# Vorliegender Text
○ ○ ○ ○
Neue Westfälische (Bielefeld): Kommentar: Zu Guttenberg zurückgetreten Täter, nicht Opfer THOMAS SEIM

Der Rücktritt von Minister Karl-Theodor Freiherr
zu Guttenberg war überfällig. Alle, die sich selbst angesichts der
erdrückenden Beweislast zu einem erschwindelten Doktortitel ehrlich
mit der Sache und ihrem eigenen Urteil über den Vorgang machten,
wussten dies. Der Minister hat betrogen, der Minister musste gehen –
das ist die nüchterne Bilanz, die man am Tag danach ziehen darf. Nun
ist er – wenn auch mit einigem zeitlichen Verzug – gegangen. Und das
ist gut so. Denn – und das muss man nach dieser Rücktrittsrede des
Ministers noch einmal unterstreichen – Karl-Theodor Freiherr zu
Guttenberg ist hier Täter, nicht Opfer. Der adlige Minister hat gute
bürgerliche Werte mit Füßen getreten und verraten: Ehrlichkeit,
Aufrichtigkeit, Solidität, Zuverlässigkeit, Demut. Nichts von dem
spiegelt sich in dem Verhalten des Freiherrn beim Verfassen,
Verteidigen und Zurückziehen seiner abgeschriebenen Doktorarbeit.
○ ○ ○ ○
# Auflistung

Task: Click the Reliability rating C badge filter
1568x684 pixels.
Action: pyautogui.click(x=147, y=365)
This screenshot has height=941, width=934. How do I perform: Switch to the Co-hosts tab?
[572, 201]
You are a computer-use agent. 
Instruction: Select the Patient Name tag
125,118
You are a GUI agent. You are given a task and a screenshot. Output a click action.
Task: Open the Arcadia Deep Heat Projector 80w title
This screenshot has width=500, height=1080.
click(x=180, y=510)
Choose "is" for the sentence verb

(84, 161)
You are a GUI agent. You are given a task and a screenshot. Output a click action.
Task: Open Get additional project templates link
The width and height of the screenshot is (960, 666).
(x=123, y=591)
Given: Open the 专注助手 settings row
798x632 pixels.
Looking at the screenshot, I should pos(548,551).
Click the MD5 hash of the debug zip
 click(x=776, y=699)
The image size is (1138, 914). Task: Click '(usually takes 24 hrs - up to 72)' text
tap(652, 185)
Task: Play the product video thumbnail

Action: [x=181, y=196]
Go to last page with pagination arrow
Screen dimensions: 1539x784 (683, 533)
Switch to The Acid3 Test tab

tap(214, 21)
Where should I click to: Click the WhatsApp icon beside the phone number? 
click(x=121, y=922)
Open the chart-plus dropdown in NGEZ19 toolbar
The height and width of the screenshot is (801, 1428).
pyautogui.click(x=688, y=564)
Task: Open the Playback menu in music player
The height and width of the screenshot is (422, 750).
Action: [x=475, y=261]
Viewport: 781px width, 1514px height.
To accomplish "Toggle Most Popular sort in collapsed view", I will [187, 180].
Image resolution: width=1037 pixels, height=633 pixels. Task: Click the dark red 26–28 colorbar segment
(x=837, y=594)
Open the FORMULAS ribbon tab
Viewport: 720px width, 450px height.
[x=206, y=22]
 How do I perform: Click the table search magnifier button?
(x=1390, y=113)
○ ○ ○ ○
# Folgendes bearbeiten
• a. Welche bürgerlichen Werte hat der Minister laut dem Kommentar zu Guttenbergs Rücktritt mit Füßen getreten?
• b. Setze den Kommentar zu Guttenbergs Rücktritt im Anschluss an seinen letzten Satz fort.

# Antworten
• a. Ehrlichkeit, Aufrichtigkeit, Solidität, Zuverlässigkeit und Demut.

• b.
Deshalb musste er gehen. Und nicht weil ihn eine gnadenlose
Öffentlichkeit verfolgte, eine – womöglich gar linke – Presse gejagt
hätte. Nicht weil seine Affäre die Aufmerksamkeit von der schweren
Aufgabe und den Opfern der Bundeswehr in Afghanistan ablenkte. Auch
nicht weil er nicht mehr genügend Reputation besessen hätte, um eine
Bundeswehrreform durchzusetzen. Das alles möchte der Ex-Minister nun
gern – gewissermaßen als neue Dolchstoß-Legende – als Grund für
seinen Rücktritt in die Geschichtsbücher diktieren. Das alles aber
beschreibt in Wahrheit nur die Folgen des Guttenberg-Desasters. Der
tatsächliche Grund für den Rücktritt liegt in nur einem Wort: Betrug.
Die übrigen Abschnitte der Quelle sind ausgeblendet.